= BRIEF =
Copy each line of the rows below that contains the word "This". Case counts, so match capital and small letters.

= SUPPLIED MATERIAL =
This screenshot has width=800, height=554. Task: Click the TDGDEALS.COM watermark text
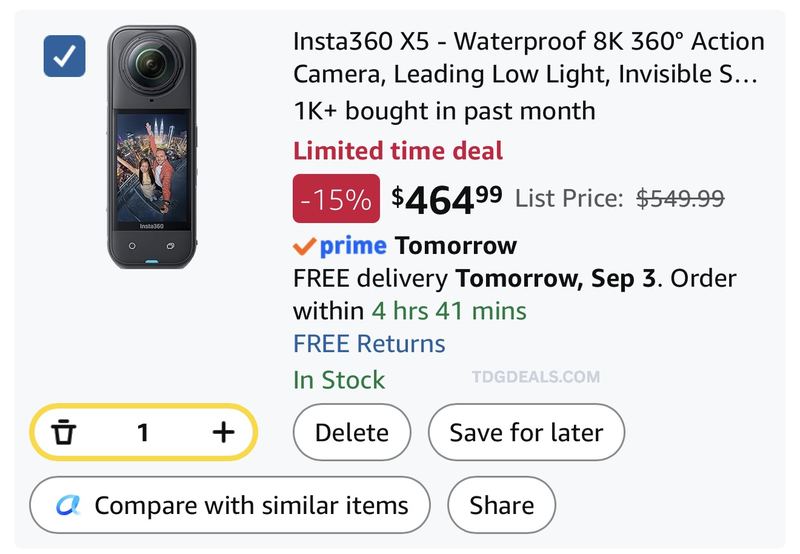pos(536,376)
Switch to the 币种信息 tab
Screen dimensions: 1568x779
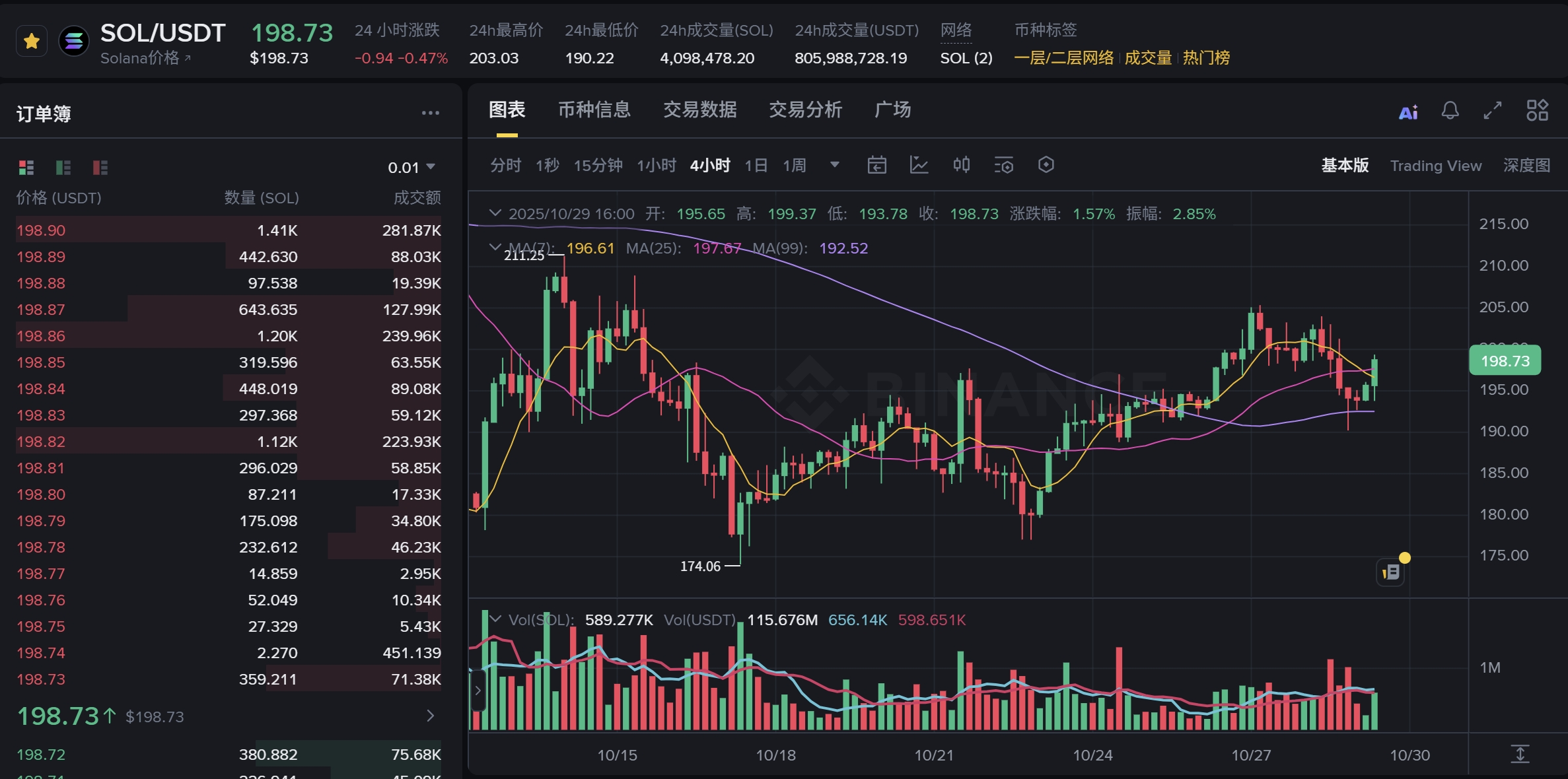point(594,110)
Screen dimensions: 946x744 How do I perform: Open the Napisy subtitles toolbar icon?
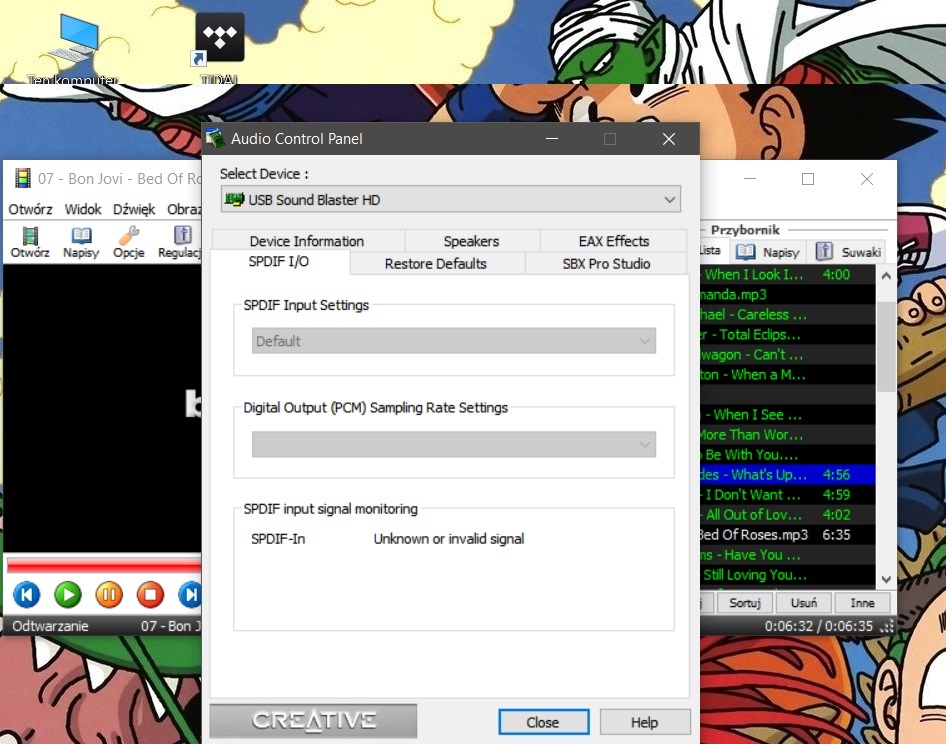coord(81,241)
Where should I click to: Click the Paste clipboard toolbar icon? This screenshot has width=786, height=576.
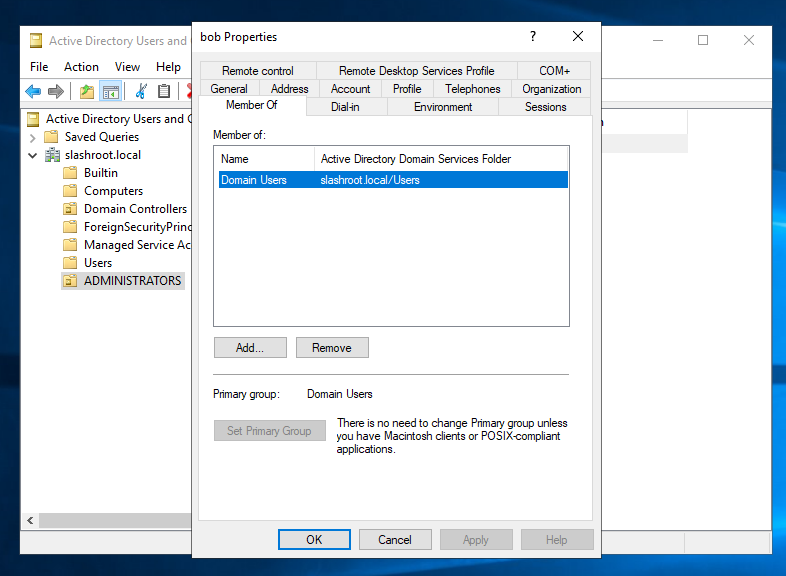coord(164,92)
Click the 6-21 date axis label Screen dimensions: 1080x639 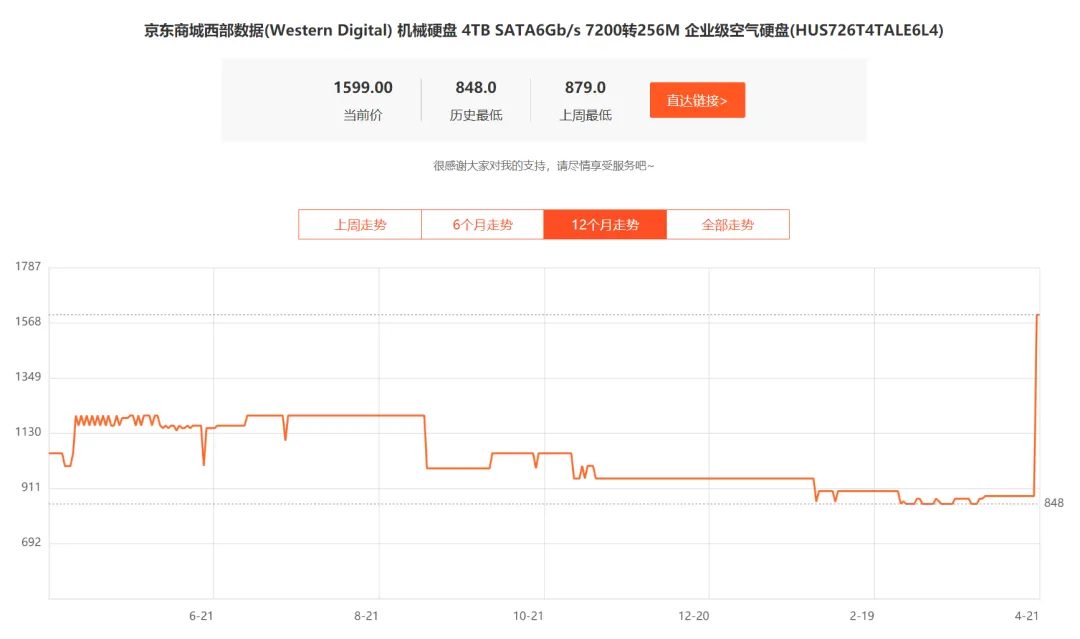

= EXERCISE SOLUTION =
This screenshot has width=800, height=554. Task: Click the TDGDEALS.COM watermark text
Where should I click to: Click the Paste clipboard toolbar icon? This screenshot has width=786, height=576.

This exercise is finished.